Ladysmith RCMP Staff Sgt. Ken Brissard, the officer in charge of the detachment, said he expects the life-saving kits will arrive in the near future and officers will be trained on how to administer them.
“Fentanyl has darkened our door here,” Brissard said. “We have dealt with two fentanyl-related overdoses resulting in fatalities since Christmas time of last year. The reality is that opiates are extremely dangerous and we have seen the repercussions all too often.”
Statistics from the B.C. coroner’s office show that fentanyl, a powerful pain killer up to 50 times more potent than heroin, has been linked to 371 overdoses resulting in death in the first six months of 2016. That represents an increase of 74 per cent during the same period in the year before, with 301 of those males.
Men between the ages of 30 and 39 account for the highest percentage of deaths attributed to fentanyl overdoses.
The number of deaths on Vancouver Island in the first five months of this year has already exceeded the total for 2015. The province declared a public health emergency in April.
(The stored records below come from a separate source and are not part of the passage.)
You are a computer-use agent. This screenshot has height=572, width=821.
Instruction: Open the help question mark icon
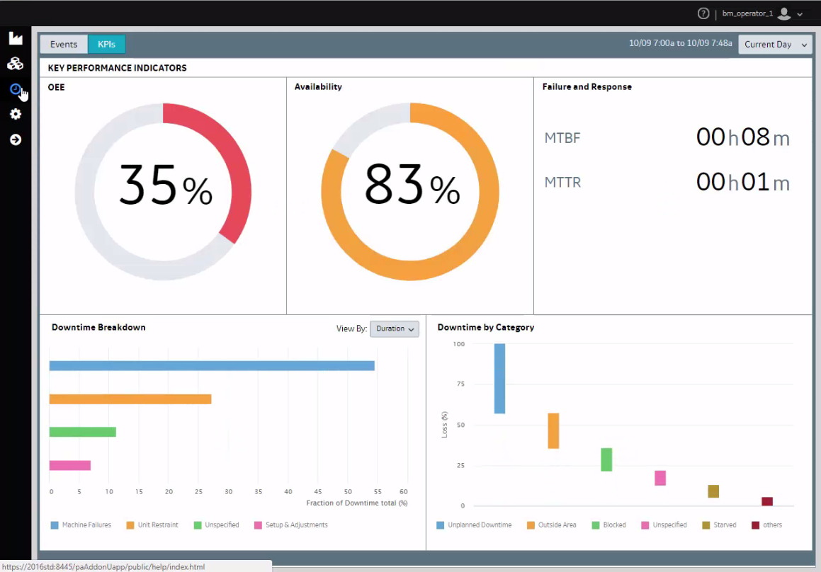coord(703,13)
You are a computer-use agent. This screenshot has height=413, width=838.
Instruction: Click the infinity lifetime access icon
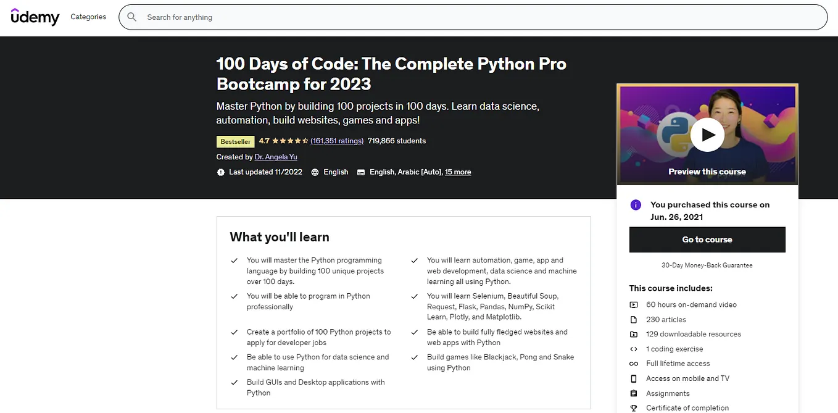(x=634, y=364)
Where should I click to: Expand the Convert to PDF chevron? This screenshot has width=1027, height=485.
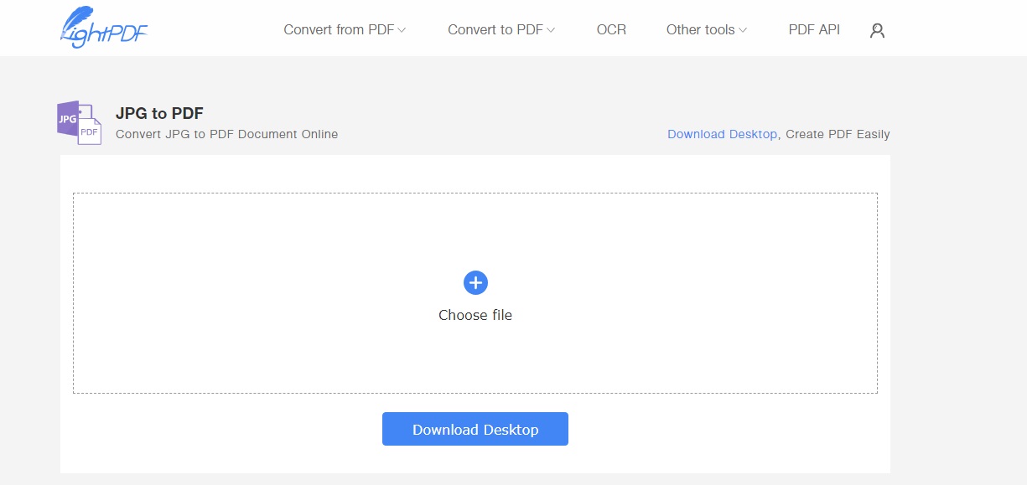click(551, 30)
Chief coroner Lisa Lapointe has stressed the importance of calling 911 immediately if someone appears to be overdosing.
The number of first responders, including police, firefighters and paramedics carrying Naloxone kits is increasing across the province, with lifesaving results.
According to Drugs.com, naloxone blocks or reverses the effects of opioid medication, including loss of consciousness, extreme drowsiness and slowed breathing. It can also be used to help diagnose whether a person has used an overdose of an opioid.